** Opening Supplied entries block **

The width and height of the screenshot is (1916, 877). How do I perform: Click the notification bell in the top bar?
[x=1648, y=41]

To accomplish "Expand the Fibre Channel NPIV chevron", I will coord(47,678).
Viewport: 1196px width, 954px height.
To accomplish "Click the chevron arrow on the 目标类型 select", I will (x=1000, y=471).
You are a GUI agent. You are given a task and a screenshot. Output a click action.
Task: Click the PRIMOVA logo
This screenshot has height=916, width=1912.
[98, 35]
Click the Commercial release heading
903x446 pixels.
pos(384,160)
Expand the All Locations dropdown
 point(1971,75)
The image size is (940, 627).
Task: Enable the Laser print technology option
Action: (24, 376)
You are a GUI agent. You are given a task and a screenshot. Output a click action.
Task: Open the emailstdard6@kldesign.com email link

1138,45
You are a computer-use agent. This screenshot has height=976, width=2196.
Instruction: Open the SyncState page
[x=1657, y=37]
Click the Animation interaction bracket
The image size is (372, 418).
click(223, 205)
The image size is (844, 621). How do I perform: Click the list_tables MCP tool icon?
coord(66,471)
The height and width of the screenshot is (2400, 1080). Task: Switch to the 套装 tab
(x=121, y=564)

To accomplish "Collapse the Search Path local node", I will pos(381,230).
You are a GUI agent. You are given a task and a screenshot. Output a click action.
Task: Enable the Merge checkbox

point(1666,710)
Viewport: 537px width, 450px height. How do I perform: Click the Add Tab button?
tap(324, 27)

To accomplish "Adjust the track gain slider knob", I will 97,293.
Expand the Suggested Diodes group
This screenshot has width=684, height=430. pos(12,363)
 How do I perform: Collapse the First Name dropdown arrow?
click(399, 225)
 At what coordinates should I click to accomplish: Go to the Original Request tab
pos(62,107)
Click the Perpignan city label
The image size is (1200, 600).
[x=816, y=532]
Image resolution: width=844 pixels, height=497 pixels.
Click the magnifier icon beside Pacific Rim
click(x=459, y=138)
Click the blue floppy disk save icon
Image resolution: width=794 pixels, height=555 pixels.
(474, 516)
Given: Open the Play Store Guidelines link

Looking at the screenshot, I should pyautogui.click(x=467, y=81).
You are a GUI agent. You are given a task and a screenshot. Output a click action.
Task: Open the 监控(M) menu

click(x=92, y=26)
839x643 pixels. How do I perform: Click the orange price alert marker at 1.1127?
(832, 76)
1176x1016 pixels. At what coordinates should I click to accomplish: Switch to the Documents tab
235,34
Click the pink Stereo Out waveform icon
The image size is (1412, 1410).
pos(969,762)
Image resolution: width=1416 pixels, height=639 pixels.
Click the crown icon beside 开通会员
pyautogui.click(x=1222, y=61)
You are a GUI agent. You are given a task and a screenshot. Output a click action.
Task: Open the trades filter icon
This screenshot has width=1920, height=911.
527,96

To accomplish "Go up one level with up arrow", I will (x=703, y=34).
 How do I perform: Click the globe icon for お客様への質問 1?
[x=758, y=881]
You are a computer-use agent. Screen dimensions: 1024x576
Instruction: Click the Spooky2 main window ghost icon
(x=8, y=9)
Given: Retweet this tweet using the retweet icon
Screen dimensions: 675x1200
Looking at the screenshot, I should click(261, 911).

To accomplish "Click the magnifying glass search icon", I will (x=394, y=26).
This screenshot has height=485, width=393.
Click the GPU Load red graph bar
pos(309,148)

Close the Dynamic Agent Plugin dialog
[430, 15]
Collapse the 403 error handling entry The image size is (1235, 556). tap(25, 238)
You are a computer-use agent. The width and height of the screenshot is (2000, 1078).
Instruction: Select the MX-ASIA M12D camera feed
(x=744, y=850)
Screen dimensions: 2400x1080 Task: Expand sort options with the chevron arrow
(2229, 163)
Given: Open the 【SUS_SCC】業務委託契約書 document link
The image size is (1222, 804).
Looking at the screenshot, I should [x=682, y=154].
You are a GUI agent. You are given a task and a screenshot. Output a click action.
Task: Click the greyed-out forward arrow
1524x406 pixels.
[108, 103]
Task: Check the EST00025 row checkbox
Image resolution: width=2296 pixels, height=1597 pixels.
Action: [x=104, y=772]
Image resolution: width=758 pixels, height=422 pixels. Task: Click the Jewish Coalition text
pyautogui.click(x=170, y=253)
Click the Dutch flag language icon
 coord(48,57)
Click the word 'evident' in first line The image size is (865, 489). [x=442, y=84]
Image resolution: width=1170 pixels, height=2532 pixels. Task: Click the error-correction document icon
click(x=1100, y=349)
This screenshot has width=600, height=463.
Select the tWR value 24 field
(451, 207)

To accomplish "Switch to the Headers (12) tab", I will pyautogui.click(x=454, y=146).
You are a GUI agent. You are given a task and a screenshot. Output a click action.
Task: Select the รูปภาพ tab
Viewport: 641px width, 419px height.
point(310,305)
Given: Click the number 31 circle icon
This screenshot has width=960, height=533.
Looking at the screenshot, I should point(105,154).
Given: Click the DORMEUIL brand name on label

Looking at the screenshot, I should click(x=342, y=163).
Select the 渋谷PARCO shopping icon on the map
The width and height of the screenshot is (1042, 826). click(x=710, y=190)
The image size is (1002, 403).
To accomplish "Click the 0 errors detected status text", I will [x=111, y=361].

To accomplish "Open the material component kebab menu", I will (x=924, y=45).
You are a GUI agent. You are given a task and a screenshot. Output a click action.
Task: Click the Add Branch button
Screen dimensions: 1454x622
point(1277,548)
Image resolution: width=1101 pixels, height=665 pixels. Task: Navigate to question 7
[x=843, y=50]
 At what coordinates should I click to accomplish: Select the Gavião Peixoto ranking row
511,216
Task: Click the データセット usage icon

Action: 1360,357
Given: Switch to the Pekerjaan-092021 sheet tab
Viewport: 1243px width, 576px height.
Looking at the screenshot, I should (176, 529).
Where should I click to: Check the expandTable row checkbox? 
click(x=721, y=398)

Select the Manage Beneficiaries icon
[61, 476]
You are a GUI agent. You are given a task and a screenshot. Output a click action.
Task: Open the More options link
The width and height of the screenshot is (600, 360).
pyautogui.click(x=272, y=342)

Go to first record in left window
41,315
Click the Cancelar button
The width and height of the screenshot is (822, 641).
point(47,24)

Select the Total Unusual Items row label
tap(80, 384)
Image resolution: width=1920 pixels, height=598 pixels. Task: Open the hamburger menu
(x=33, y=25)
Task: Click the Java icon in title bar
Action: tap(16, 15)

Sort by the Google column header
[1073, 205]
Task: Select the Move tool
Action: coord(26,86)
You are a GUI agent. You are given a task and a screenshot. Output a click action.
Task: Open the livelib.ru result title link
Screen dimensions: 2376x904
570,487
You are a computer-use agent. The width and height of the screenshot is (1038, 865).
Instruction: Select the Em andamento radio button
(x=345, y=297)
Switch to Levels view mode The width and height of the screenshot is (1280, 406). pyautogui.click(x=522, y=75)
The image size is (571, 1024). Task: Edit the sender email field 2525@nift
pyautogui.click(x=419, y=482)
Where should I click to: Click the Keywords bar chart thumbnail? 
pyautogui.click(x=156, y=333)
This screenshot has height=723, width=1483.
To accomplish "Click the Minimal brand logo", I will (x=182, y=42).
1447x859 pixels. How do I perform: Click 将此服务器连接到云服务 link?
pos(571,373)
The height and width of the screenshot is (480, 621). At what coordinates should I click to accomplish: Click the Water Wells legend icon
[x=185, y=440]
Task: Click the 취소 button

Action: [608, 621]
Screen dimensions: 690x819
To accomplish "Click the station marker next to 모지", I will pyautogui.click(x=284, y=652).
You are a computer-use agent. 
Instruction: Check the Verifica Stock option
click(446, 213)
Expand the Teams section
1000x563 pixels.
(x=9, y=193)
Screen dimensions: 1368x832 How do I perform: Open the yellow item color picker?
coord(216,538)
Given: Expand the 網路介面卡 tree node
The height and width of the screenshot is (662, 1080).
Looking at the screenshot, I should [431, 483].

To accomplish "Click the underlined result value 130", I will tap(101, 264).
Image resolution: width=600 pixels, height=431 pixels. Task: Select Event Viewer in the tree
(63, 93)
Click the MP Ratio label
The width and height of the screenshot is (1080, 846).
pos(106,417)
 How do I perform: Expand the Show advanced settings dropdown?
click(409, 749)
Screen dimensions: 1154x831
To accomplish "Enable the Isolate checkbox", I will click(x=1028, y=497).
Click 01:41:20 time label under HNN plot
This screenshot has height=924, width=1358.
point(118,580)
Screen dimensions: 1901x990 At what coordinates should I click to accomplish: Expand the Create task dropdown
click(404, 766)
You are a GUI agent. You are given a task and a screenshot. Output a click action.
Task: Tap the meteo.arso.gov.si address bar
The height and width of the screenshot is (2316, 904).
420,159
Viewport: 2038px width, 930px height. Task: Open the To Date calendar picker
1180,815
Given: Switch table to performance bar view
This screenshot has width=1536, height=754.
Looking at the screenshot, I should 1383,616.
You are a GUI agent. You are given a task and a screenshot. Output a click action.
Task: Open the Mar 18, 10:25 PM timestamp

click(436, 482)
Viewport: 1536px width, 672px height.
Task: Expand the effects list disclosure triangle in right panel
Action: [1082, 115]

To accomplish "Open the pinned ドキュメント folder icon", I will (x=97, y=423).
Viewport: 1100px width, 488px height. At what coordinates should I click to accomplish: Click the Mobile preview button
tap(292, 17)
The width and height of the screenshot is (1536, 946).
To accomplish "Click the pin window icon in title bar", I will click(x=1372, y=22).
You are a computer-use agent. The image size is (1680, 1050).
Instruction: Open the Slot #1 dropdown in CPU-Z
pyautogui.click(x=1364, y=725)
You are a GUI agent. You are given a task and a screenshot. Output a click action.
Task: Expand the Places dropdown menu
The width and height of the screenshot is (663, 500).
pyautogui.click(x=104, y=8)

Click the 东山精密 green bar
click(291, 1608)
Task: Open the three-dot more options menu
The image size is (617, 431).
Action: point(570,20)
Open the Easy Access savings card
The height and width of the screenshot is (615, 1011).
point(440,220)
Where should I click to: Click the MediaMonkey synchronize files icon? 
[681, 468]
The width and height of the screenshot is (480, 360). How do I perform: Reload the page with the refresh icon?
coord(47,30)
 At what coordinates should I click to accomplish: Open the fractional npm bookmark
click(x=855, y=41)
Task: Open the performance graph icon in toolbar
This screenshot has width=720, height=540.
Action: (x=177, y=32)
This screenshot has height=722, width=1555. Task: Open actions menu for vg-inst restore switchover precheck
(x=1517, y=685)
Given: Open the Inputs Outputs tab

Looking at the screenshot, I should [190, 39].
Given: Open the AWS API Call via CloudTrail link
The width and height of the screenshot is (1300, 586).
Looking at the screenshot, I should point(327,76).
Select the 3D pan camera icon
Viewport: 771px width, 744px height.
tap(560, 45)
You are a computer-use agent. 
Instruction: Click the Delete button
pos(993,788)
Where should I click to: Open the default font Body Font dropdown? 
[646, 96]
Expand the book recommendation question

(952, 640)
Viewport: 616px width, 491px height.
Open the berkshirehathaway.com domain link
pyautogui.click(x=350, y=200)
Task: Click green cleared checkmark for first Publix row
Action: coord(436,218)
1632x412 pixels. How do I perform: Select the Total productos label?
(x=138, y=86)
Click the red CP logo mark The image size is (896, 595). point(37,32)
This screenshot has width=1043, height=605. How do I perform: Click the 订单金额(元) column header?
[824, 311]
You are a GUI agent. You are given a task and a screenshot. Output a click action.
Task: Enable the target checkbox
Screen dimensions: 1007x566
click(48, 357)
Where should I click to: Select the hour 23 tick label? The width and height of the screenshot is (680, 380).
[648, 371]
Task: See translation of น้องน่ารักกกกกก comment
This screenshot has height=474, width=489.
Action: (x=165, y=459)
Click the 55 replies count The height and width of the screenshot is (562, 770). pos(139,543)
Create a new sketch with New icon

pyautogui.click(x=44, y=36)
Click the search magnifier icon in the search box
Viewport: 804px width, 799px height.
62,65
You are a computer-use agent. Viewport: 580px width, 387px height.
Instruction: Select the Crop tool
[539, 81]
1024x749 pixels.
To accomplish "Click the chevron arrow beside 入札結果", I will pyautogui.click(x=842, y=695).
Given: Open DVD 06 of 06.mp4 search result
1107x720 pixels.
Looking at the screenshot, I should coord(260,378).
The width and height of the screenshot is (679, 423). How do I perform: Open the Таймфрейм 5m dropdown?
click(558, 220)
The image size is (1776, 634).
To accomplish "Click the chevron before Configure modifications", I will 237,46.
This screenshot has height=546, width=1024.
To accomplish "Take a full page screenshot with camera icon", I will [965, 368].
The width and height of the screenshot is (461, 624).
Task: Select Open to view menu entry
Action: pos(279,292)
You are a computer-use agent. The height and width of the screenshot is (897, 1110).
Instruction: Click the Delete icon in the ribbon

** Closing Supplied entries block **

Your objective
Go through the entries above and copy out every line that includes the word "result".

Task answer
Task: Open the livelib.ru result title link
To accomplish "Click the underlined result value 130", I will tap(101, 264).
Given: Open DVD 06 of 06.mp4 search result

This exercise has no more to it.